Work required – Print exactly the line that contains "The height and" along with every line beneath it to the end of the records below, and omit pictures.

Data to process –
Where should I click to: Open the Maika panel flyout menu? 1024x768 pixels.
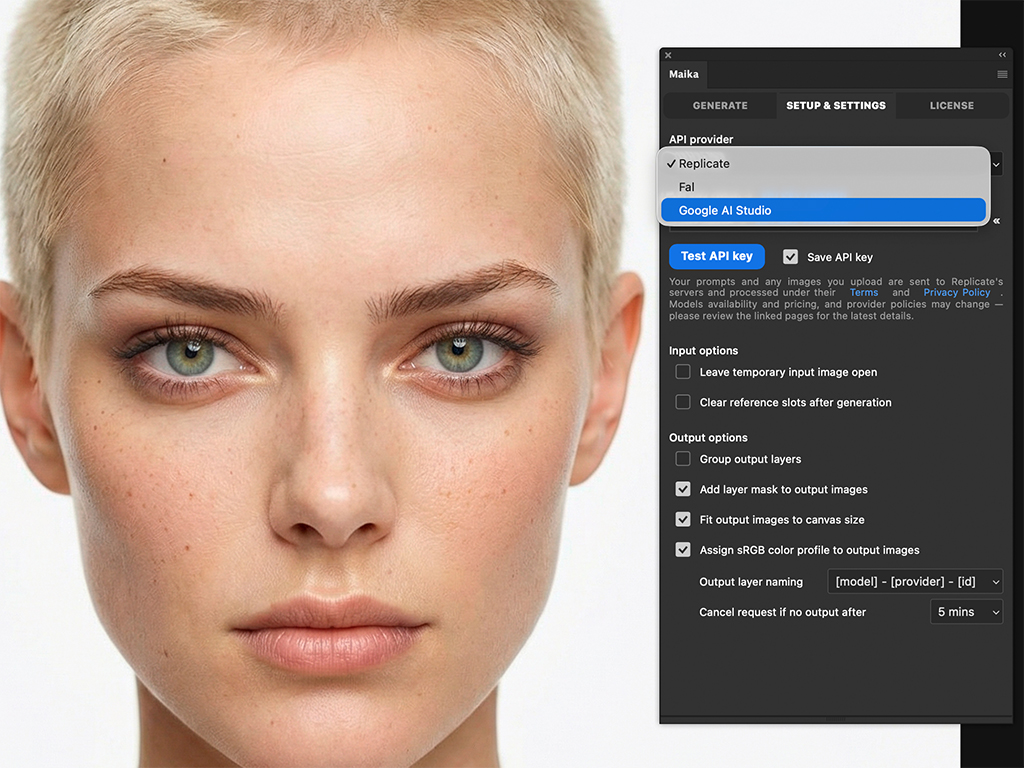point(1002,74)
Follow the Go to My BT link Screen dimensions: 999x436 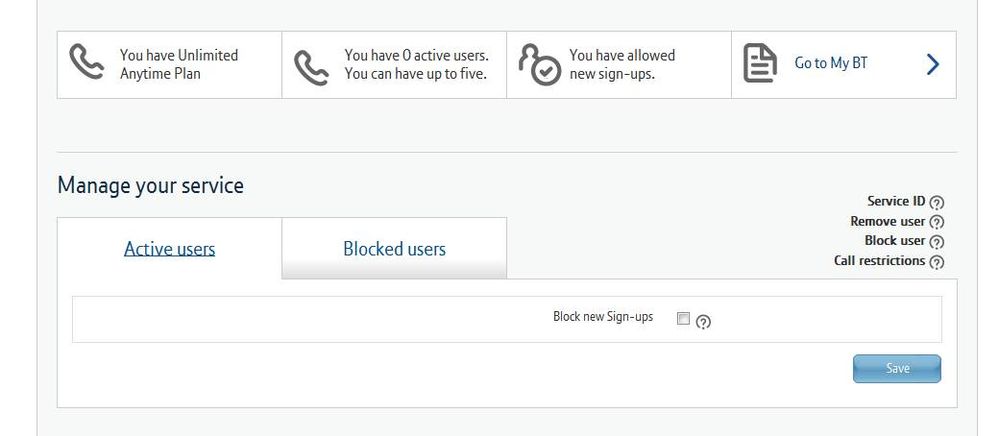831,63
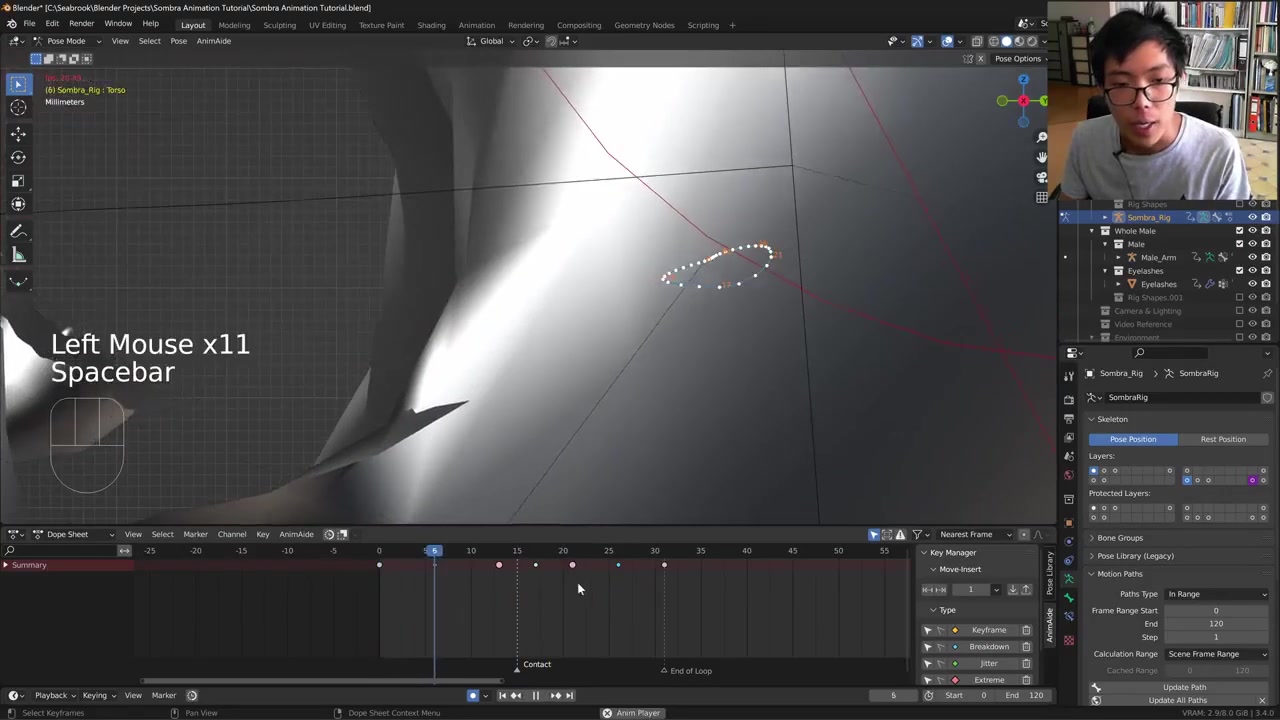The image size is (1280, 720).
Task: Pick the Measure tool
Action: (18, 256)
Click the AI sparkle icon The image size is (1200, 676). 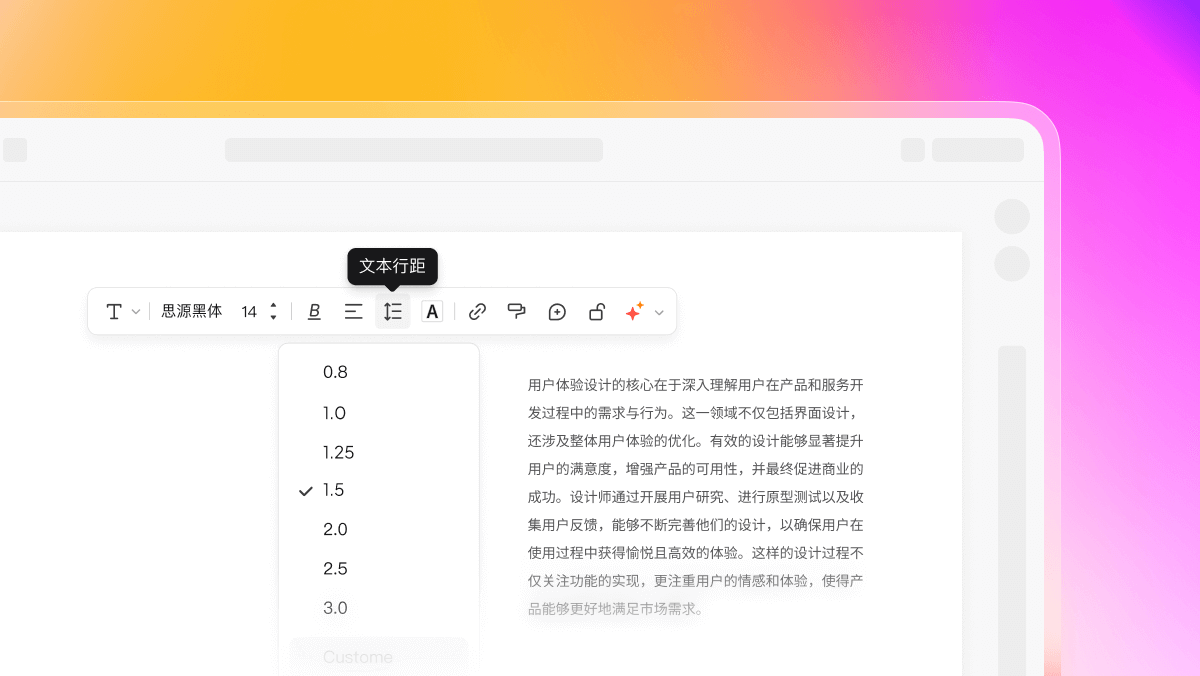coord(634,312)
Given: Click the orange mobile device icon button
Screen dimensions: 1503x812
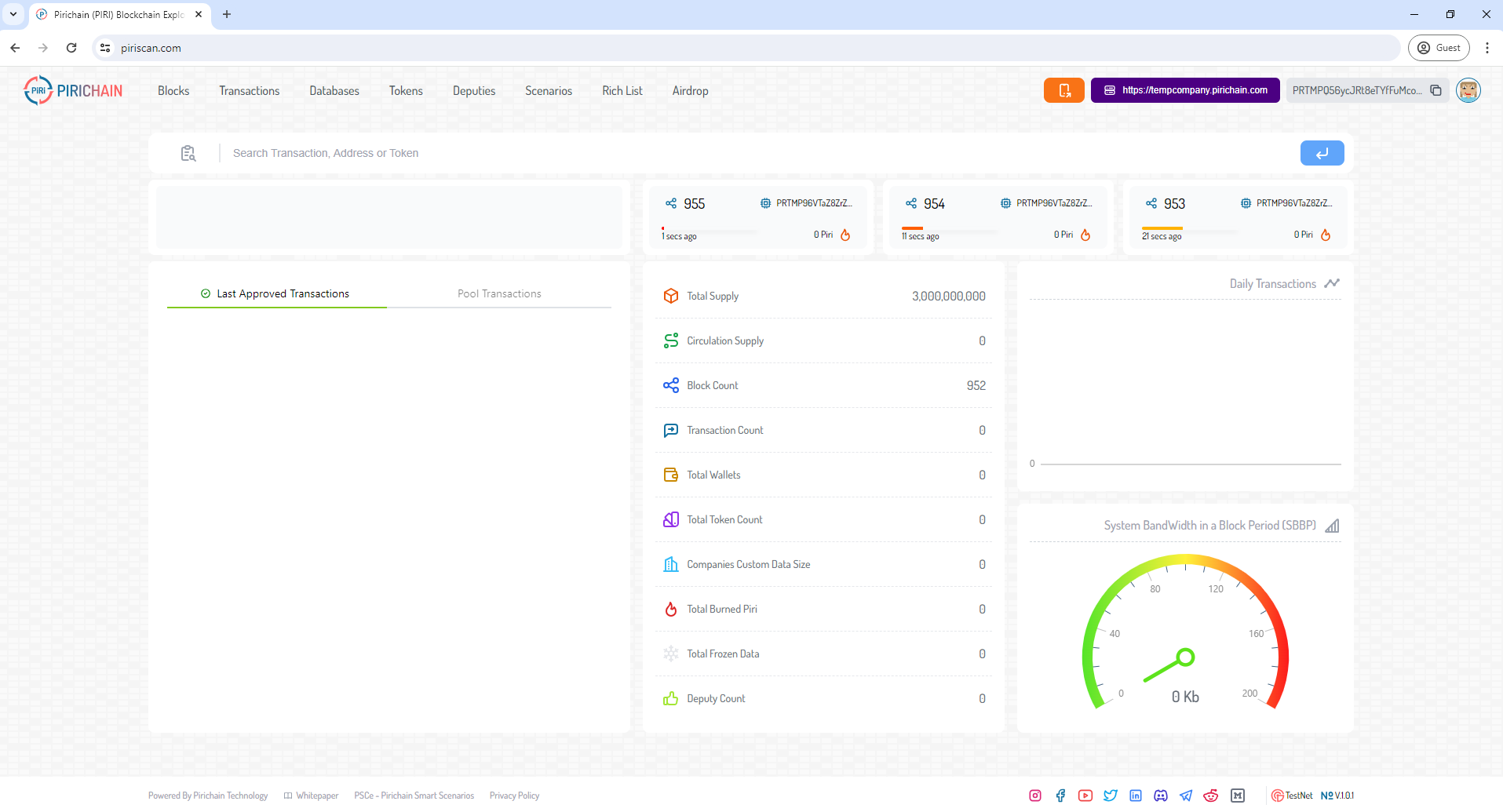Looking at the screenshot, I should point(1063,90).
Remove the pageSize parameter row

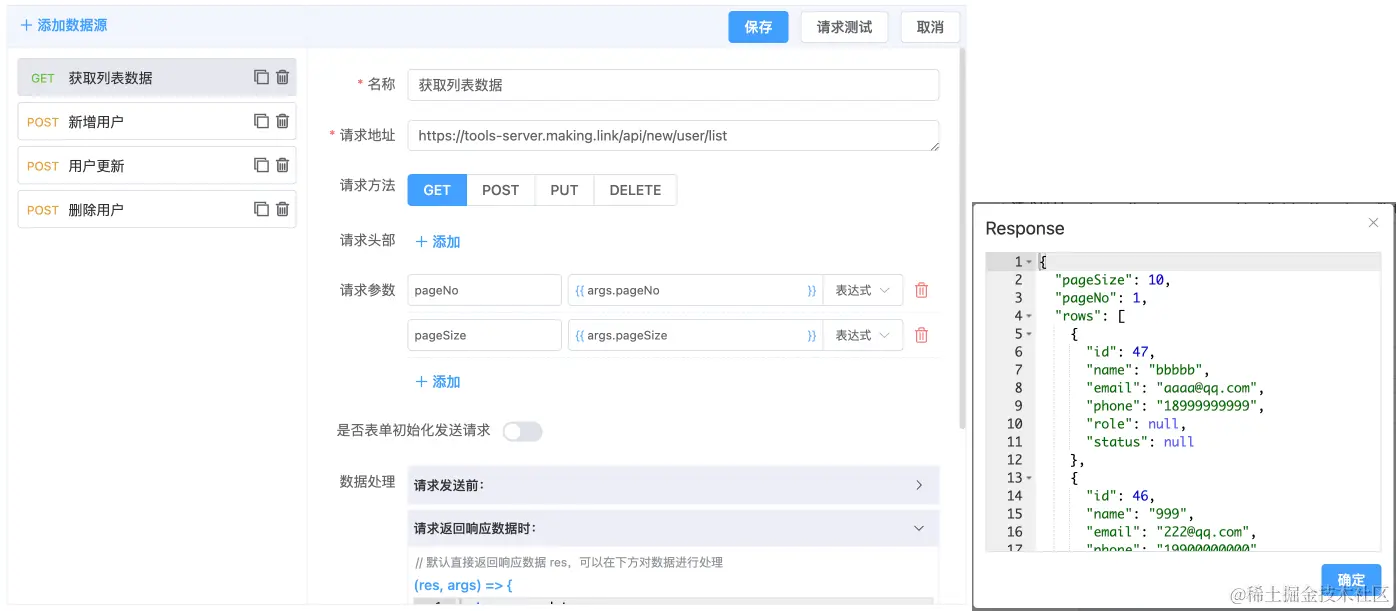(921, 335)
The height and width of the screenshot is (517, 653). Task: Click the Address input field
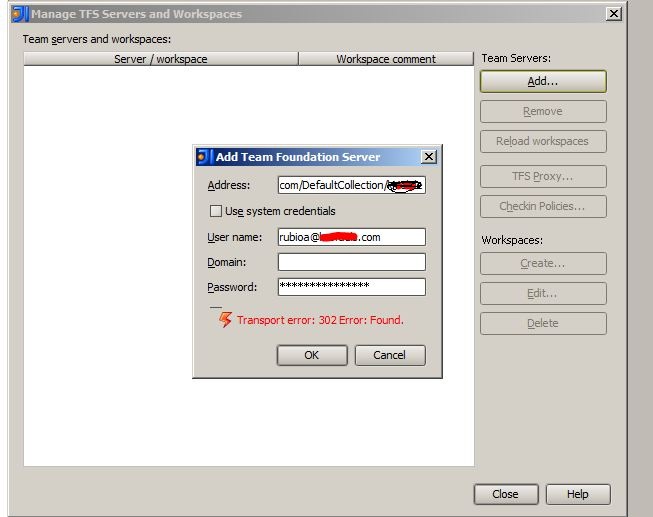tap(351, 185)
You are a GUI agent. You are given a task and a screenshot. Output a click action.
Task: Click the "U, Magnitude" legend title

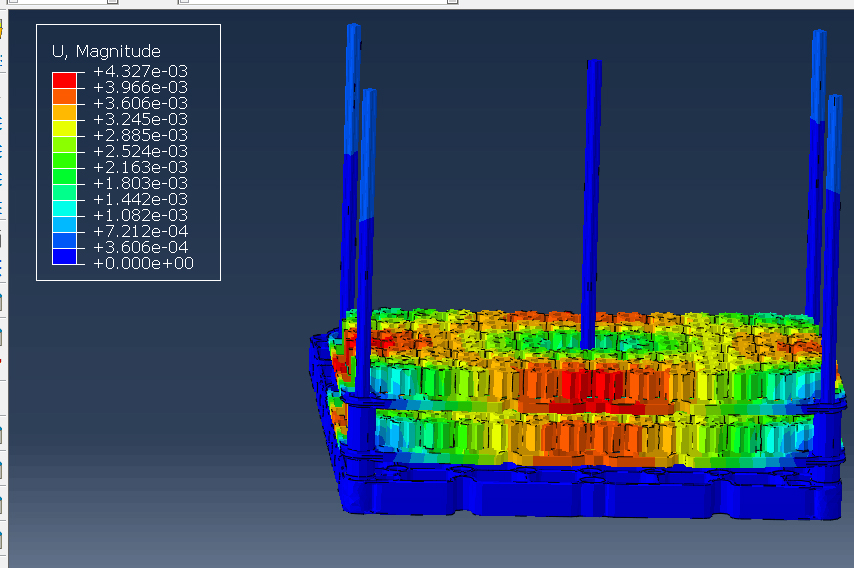click(x=106, y=51)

Expected answer –
The height and width of the screenshot is (517, 653). Task: Click the Address input field
tap(351, 185)
You are a GUI agent. You are given a task and a screenshot. Output a click action.
Task: Click the "U, Magnitude" legend title

click(x=106, y=51)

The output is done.